Groundnut Soup aka “Out of Africa Stew”
Ingredients
- 4 tbsp unsweetened almond butter
- 3 cups veggie broth or chicken stock
- 1 onion chopped
- ½ bell pepper chopped
- 1–2 tomatoes chopped
- 1 white fleshed yam boiled and cubed (we get ours at H-Mart)
- 1 clove garlic crushed
- salt and black pepper
- 1 hot chili pepper or spicy substitute to taste
- 2" slice fresh ginger minced
- ½ cup chopped okra
- 1 plantain cubed and boiled
- 1 small Japanese eggplant cubed (optional)
- 1 small yucca cubed and boiled
Instructions
- Boil water in a separate pot. Boil yam, plantain and yucca. Cook until tender.
- Sautee onion, pepper, tomato, garlic and ginger. Once soft, add okra, eggplant, and tomato.
- Once these items combine and breakdown, add all other ingredients, except almond butter and ½ the yam cubes. Simmer over medium heat until everything is tender.
- Mash the reserved yam cubes, and add to the stew, using this as a thickener. Add the almond butter and simmer for a few minutes more. Stir often to prevent the nut mixture sticking. Simmer until the soup is thick and smooth.

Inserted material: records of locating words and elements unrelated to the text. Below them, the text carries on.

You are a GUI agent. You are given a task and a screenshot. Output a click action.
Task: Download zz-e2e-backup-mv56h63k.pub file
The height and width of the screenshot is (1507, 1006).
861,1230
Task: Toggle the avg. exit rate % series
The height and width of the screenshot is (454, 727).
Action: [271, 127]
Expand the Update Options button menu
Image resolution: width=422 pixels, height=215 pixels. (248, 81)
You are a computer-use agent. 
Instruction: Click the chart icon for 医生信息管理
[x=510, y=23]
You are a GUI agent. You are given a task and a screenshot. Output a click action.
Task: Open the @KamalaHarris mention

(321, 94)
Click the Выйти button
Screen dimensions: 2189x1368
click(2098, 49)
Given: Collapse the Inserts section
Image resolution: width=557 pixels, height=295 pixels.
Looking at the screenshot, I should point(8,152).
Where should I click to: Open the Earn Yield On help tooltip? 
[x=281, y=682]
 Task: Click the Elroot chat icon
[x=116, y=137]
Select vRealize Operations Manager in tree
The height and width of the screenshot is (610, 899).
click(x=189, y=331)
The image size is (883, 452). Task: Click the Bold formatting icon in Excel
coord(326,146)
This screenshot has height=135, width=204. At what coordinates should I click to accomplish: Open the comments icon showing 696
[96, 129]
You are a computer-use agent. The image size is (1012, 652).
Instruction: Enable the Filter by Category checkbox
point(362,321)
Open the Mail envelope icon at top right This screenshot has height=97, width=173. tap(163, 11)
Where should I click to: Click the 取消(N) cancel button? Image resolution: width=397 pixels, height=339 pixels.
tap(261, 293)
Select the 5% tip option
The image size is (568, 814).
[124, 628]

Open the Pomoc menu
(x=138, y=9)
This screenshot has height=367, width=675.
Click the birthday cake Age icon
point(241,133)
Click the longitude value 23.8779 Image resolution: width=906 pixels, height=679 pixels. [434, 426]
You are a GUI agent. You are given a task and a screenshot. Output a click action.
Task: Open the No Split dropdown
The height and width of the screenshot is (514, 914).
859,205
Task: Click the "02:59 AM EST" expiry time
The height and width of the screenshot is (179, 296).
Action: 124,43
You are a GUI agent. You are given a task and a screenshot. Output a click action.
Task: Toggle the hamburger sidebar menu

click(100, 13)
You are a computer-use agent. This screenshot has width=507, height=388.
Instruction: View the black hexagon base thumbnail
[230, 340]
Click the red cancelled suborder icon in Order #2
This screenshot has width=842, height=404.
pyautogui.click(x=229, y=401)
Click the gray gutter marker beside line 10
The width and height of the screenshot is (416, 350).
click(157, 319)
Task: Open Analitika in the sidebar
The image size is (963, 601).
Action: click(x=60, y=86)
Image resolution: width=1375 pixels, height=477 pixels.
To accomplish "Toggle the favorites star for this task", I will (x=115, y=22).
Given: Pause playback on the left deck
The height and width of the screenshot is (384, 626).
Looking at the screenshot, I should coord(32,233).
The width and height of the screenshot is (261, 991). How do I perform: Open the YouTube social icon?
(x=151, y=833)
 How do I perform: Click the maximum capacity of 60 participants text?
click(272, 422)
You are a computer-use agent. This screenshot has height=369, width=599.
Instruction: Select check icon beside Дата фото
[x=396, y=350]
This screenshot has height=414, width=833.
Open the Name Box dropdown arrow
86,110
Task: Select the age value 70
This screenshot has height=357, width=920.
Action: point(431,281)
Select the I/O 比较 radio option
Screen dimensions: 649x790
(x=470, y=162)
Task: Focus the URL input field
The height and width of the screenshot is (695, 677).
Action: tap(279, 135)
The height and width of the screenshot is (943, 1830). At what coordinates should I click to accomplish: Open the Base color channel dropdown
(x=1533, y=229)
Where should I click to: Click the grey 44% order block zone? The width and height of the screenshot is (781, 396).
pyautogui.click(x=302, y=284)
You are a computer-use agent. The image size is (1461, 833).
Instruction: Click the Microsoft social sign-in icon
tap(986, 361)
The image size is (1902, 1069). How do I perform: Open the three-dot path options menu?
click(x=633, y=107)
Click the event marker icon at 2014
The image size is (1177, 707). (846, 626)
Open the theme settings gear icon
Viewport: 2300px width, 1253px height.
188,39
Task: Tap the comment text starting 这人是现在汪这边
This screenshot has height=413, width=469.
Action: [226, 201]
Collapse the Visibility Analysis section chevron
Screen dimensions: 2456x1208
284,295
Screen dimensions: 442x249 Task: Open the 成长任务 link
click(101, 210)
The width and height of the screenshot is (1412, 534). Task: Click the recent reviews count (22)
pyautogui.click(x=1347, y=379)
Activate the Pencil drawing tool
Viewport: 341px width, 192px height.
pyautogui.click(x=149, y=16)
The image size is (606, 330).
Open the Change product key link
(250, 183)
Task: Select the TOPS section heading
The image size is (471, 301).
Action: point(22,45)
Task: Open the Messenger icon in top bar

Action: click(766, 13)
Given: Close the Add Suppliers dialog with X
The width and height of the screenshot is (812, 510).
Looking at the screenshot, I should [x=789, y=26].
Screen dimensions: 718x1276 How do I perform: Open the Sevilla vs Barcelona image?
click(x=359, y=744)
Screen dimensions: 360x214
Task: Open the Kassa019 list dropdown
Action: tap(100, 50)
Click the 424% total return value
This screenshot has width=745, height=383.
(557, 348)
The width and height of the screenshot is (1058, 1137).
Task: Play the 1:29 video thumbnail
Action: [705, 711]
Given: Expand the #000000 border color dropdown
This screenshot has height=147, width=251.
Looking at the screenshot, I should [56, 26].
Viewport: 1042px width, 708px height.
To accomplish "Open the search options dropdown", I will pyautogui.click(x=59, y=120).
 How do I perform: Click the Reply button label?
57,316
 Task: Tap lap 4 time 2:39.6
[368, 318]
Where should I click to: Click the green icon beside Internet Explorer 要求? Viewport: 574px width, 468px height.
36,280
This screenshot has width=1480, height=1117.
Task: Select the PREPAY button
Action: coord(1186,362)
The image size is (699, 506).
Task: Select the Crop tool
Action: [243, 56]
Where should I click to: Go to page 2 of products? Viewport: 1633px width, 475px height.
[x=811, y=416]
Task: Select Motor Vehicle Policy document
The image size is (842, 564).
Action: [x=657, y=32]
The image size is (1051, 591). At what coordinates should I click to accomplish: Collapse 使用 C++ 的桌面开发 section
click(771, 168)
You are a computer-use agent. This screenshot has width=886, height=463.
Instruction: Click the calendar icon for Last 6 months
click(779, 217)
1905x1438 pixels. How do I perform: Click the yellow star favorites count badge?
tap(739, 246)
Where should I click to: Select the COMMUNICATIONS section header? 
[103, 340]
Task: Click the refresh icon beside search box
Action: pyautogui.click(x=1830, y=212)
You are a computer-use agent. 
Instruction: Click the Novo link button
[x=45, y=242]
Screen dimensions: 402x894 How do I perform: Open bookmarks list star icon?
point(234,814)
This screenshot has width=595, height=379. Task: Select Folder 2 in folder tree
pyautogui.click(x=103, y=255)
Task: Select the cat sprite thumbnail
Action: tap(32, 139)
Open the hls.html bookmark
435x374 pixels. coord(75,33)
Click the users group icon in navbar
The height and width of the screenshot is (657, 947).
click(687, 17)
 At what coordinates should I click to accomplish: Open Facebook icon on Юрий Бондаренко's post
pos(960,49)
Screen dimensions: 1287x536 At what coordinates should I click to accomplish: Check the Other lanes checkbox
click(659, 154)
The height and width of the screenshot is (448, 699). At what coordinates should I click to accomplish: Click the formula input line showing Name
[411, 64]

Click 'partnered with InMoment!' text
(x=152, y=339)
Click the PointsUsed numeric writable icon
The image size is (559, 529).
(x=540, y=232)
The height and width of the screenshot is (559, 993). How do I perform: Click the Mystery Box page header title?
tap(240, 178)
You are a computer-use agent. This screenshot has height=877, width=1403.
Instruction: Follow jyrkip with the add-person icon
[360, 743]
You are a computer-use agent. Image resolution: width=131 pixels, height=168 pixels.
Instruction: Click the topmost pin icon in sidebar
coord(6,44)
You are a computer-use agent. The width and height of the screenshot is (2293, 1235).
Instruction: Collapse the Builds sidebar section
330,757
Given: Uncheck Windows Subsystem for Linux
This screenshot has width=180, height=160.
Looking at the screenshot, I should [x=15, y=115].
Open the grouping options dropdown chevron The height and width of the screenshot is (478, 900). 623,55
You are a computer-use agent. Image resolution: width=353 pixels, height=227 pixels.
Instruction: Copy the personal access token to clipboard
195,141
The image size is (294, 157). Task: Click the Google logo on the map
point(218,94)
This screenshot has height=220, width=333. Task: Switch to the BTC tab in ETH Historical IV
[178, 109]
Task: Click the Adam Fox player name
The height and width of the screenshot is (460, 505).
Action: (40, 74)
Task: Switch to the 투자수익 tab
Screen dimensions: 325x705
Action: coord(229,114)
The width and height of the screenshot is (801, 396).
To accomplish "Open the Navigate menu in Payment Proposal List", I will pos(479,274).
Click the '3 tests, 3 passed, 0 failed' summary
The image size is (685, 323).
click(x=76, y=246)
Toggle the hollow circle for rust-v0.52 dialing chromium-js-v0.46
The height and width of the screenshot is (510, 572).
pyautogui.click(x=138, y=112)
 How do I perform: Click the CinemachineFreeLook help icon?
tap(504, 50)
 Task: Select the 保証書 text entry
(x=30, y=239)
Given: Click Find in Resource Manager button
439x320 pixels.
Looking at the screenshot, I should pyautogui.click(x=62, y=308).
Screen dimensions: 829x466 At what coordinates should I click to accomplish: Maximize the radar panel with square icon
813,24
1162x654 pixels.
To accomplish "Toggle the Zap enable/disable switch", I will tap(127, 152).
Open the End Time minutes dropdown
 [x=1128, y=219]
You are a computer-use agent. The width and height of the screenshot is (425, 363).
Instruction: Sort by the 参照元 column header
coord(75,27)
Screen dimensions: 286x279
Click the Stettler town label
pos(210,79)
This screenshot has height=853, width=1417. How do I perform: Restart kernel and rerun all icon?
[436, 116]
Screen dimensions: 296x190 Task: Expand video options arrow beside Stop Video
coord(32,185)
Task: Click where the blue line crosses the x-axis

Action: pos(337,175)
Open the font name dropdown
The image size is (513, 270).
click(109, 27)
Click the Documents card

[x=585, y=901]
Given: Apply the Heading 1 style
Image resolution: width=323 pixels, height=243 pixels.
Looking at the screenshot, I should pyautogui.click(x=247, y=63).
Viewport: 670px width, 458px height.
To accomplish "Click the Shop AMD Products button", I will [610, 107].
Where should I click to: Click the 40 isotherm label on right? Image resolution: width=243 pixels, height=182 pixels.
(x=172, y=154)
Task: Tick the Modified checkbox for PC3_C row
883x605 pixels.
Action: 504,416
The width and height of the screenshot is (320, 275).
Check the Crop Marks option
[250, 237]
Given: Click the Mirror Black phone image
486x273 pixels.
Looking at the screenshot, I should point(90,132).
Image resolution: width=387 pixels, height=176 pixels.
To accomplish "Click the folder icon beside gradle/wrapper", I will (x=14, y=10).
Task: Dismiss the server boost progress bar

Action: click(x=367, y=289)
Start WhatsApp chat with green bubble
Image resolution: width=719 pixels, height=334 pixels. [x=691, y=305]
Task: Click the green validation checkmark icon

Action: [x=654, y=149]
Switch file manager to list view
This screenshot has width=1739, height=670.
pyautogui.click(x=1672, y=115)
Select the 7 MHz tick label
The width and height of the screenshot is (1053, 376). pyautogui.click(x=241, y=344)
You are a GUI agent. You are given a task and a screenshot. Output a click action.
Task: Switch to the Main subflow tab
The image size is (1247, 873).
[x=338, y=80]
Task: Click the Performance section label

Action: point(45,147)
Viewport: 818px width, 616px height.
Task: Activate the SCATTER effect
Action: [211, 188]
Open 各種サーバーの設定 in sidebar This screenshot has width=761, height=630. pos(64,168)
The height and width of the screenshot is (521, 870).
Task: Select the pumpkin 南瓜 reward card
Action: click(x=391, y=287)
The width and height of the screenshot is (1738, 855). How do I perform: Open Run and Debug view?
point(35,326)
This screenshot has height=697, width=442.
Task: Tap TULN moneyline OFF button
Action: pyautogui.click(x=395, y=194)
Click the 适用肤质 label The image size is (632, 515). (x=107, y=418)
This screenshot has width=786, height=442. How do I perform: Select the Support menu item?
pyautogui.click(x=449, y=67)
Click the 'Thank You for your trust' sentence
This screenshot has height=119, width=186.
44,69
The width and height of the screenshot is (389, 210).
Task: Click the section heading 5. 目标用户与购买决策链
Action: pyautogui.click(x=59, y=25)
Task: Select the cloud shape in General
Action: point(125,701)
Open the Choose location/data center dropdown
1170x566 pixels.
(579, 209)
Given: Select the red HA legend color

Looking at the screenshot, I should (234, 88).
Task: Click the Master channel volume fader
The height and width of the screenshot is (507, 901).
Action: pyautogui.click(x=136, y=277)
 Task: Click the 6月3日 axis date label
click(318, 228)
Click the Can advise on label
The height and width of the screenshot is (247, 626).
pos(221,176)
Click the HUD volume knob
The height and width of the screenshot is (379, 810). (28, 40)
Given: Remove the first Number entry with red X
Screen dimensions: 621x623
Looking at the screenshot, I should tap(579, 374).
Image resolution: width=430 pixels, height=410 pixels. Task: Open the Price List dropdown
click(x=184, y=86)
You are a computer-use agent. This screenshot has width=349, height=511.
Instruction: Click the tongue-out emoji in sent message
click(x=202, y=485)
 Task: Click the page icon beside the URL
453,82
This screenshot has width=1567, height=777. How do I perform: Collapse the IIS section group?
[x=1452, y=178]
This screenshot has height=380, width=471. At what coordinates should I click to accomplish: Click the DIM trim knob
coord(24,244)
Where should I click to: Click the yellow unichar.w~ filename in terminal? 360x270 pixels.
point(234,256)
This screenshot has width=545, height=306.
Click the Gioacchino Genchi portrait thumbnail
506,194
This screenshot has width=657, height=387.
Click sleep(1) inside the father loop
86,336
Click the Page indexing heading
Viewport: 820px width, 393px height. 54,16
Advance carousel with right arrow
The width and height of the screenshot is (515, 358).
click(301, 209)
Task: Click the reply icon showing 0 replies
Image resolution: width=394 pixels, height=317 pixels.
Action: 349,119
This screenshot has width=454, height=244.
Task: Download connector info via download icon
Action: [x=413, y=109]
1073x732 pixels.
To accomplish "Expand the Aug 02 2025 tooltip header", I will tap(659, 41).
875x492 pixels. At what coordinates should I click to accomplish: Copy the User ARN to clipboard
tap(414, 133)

- Serve over Iyan or Fufu (dumpling made of yam or plantain flour), or eat as is.
Notes
To celebrate Passover and the connection to our people’s exodus from Africa, we began incorporating groundnut stew as an important main dish to connect with our African heritage. We often make this a meat meal by seasoning chicken pieces with whatever seasonings we have in the house that are Kosher for Passover and cooking it in the stockpot with the lid on for 3-4 minutes per side. My African friends buy “hard chicken,” and use it for this purpose, but I don’t know what makes chicken hard, and so different than what we eat here in the States.